BEGIN

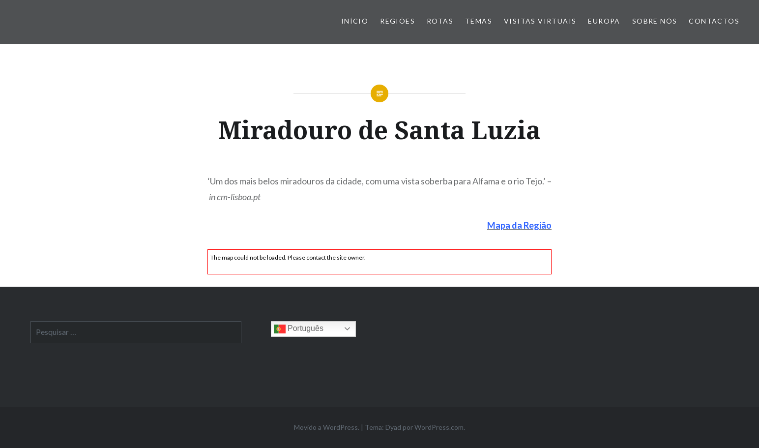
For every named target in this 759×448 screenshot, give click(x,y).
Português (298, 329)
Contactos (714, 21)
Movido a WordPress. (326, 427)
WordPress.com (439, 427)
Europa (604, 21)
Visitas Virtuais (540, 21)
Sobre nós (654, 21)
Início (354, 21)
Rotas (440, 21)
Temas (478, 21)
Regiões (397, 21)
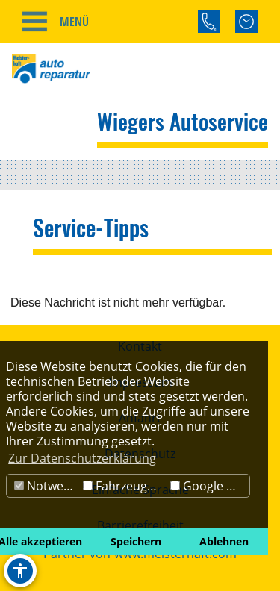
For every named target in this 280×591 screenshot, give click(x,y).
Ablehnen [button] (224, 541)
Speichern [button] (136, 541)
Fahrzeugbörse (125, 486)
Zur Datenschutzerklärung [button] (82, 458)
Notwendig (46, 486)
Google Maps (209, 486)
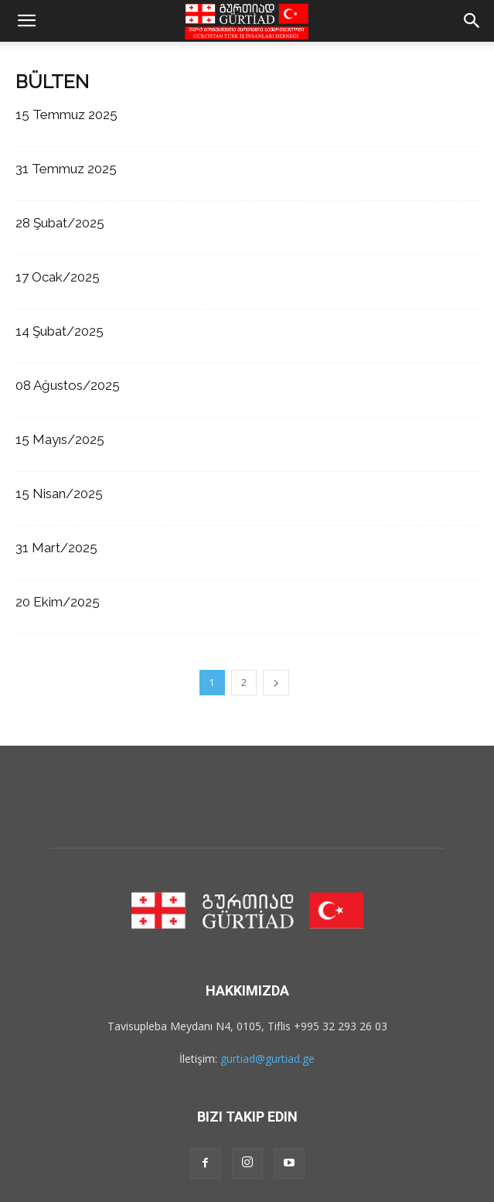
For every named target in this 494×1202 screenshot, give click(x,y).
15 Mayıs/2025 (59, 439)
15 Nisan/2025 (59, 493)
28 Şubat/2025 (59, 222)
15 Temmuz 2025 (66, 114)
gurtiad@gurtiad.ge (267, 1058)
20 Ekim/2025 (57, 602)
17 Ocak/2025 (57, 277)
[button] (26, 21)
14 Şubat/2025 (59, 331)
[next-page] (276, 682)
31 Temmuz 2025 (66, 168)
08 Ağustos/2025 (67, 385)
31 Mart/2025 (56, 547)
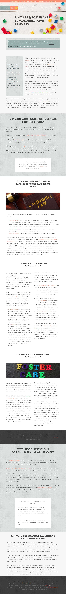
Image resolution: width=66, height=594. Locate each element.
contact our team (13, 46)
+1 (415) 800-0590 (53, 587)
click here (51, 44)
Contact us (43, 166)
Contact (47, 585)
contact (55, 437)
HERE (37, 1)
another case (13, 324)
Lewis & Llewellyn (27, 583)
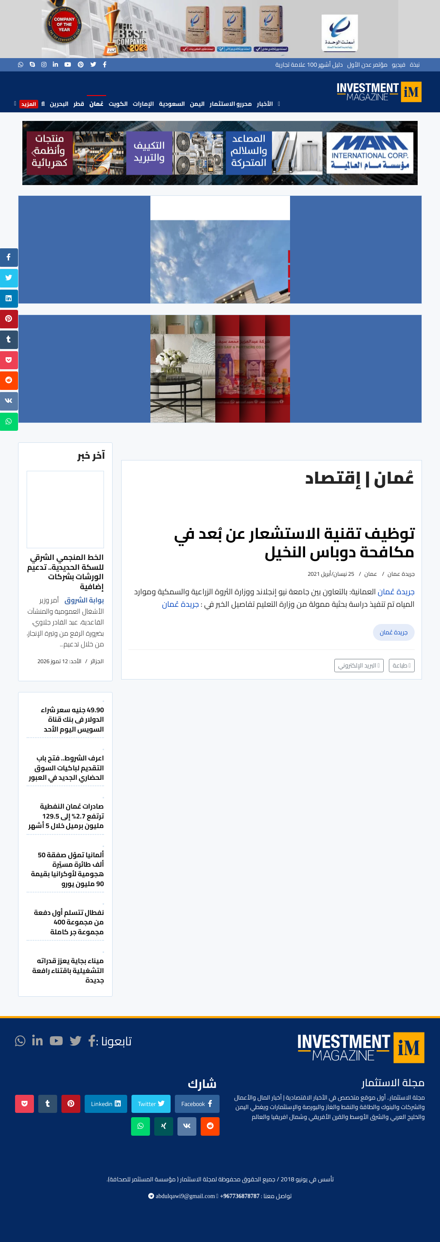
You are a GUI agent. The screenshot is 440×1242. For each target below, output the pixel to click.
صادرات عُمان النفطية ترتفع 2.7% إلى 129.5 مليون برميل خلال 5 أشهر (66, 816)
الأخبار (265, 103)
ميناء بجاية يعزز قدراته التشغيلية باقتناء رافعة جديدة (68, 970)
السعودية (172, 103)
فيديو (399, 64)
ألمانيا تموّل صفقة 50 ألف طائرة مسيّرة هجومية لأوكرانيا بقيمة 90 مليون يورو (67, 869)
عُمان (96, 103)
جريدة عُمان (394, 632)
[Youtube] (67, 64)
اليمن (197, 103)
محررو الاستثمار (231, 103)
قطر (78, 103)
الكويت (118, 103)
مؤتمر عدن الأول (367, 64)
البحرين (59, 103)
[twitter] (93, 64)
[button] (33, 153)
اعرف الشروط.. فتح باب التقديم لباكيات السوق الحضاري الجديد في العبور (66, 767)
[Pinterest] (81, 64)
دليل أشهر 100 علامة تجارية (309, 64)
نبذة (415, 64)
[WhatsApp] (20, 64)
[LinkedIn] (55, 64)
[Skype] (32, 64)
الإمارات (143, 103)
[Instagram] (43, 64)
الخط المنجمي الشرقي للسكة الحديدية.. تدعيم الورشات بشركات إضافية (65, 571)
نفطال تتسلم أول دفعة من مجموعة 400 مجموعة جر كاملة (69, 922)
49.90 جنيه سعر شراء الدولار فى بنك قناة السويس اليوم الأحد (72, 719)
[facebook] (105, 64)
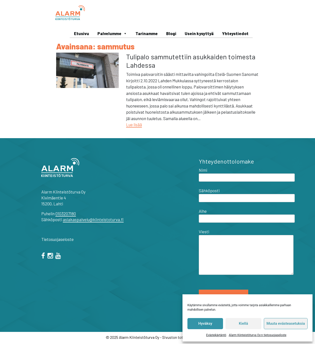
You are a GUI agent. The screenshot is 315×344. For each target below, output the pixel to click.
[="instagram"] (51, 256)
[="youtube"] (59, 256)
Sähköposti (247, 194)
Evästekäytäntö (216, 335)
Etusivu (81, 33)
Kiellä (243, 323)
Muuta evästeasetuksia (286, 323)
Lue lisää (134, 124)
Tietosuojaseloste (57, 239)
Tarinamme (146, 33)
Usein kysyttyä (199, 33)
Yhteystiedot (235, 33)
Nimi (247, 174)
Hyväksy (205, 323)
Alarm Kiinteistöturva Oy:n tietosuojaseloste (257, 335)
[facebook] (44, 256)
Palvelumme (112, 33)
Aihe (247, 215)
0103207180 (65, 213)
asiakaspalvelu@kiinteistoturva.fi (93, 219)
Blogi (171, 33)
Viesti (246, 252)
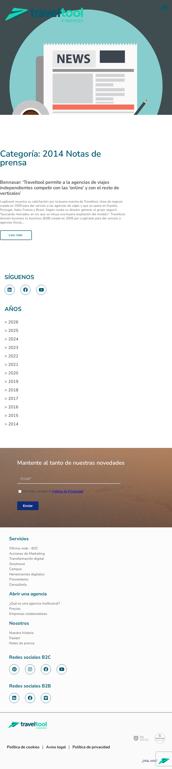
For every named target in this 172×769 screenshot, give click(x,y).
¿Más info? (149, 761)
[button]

END

## Prompt
Copy all of the material above line for line, without changing anything. Leave out the pictures.

## Output of the exercise
For every named target in this 759×448 screenshot, give click(x,y).
Português (298, 329)
Contactos (714, 21)
Movido a WordPress. (326, 427)
WordPress.com (439, 427)
Europa (604, 21)
Visitas Virtuais (540, 21)
Sobre nós (654, 21)
Início (354, 21)
Rotas (440, 21)
Temas (478, 21)
Regiões (397, 21)
For every named target in this 280×591 screenshot, give click(x,y).
Ablehnen [button] (224, 541)
Speichern [button] (136, 541)
Fahrzeugbörse (125, 486)
Zur Datenschutzerklärung [button] (82, 458)
Notwendig (46, 486)
Google Maps (209, 486)
For every named target in this 494×1202 screenshot, give click(x,y).
15 Mayıs/2025 (59, 439)
15 Nisan/2025 (59, 493)
28 Şubat/2025 (59, 222)
15 Temmuz 2025 (66, 114)
gurtiad@gurtiad.ge (267, 1058)
20 Ekim/2025 (57, 602)
17 Ocak/2025 (57, 277)
[button] (26, 21)
14 Şubat/2025 (59, 331)
[next-page] (276, 682)
31 Temmuz 2025 (66, 168)
08 Ağustos/2025 (67, 385)
31 Mart/2025 (56, 547)
Image resolution: width=66, height=594. Locate each element.
contact our team (13, 46)
+1 (415) 800-0590 (53, 587)
click here (51, 44)
Contact us (43, 166)
Contact (47, 585)
contact (55, 437)
HERE (37, 1)
another case (13, 324)
Lewis & Llewellyn (27, 583)
You are a GUI agent. The screenshot is 440×1242. For each target below, output the pixel to click.
صادرات عُمان النفطية ترتفع 2.7% إلى 129.5 مليون برميل خلال 5 أشهر (66, 816)
الأخبار (265, 103)
ميناء بجاية يعزز قدراته التشغيلية باقتناء رافعة جديدة (68, 970)
السعودية (172, 103)
فيديو (399, 64)
ألمانيا تموّل صفقة 50 ألف طائرة مسيّرة هجومية لأوكرانيا بقيمة 90 مليون يورو (67, 869)
عُمان (96, 103)
جريدة عُمان (394, 632)
[Youtube] (67, 64)
اليمن (197, 103)
محررو الاستثمار (231, 103)
قطر (78, 103)
الكويت (118, 103)
مؤتمر عدن الأول (367, 64)
البحرين (59, 103)
[twitter] (93, 64)
[button] (33, 153)
اعرف الشروط.. فتح باب التقديم لباكيات السوق الحضاري الجديد في العبور (66, 767)
[Pinterest] (81, 64)
دليل أشهر 100 علامة تجارية (309, 64)
نبذة (415, 64)
[WhatsApp] (20, 64)
[LinkedIn] (55, 64)
[Skype] (32, 64)
الإمارات (143, 103)
[Instagram] (43, 64)
الخط المنجمي الشرقي للسكة الحديدية.. تدعيم الورشات بشركات إضافية (65, 571)
نفطال تتسلم أول دفعة من مجموعة 400 مجموعة جر كاملة (69, 922)
49.90 جنيه سعر شراء الدولار فى بنك قناة السويس اليوم الأحد (72, 719)
[facebook] (105, 64)
You are a GUI agent. The screenshot is 315×344. For each target below, output the pixel to click.
[="instagram"] (51, 256)
[="youtube"] (59, 256)
Sähköposti (247, 194)
Evästekäytäntö (216, 335)
Etusivu (81, 33)
Kiellä (243, 323)
Muuta evästeasetuksia (286, 323)
Lue lisää (134, 124)
Tietosuojaseloste (57, 239)
Tarinamme (146, 33)
Usein kysyttyä (199, 33)
Yhteystiedot (235, 33)
Nimi (247, 174)
Hyväksy (205, 323)
Alarm Kiinteistöturva Oy:n tietosuojaseloste (257, 335)
[facebook] (44, 256)
Palvelumme (112, 33)
Aihe (247, 215)
0103207180 (65, 213)
asiakaspalvelu@kiinteistoturva.fi (93, 219)
Blogi (171, 33)
Viesti (246, 252)
For every named target in this 172×769 screenshot, give click(x,y).
¿Más info? (149, 761)
[button]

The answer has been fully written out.